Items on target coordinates

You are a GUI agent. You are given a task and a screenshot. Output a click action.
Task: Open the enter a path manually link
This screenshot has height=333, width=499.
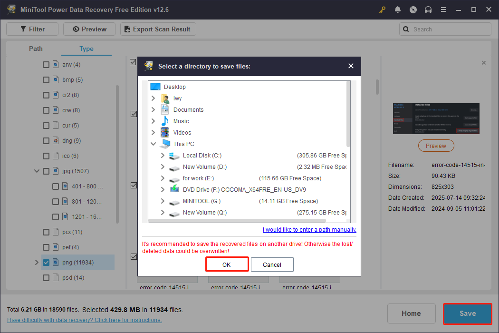tap(309, 229)
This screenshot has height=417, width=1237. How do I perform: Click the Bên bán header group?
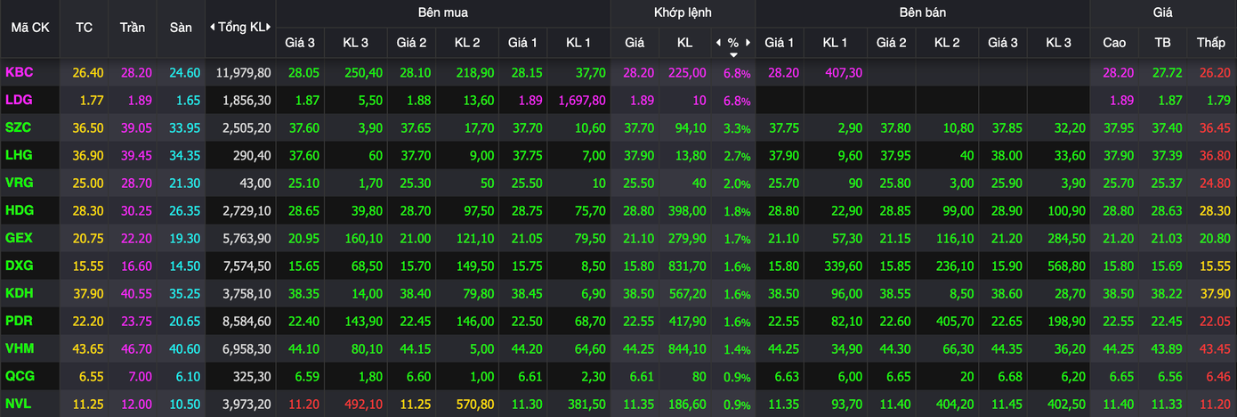[x=922, y=12]
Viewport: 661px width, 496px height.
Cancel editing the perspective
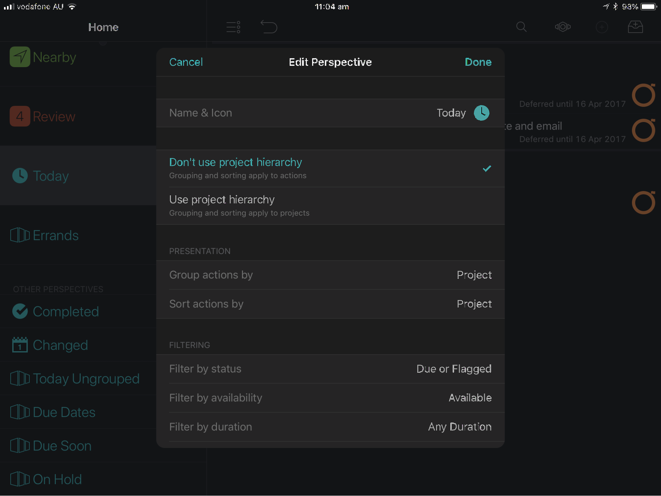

▶ [Given problem]: Transcribe the lines of every item above verbatim, omitting the pictures.

▶ [Solution]:
You are a GUI agent. You are given a task and a screenshot. Output a click action.
Task: Open the enter a path manually link
This screenshot has height=333, width=499.
tap(309, 229)
This screenshot has height=417, width=1237. How do I perform: Click the Bên bán header group?
[x=922, y=12]
Viewport: 661px width, 496px height.
Cancel editing the perspective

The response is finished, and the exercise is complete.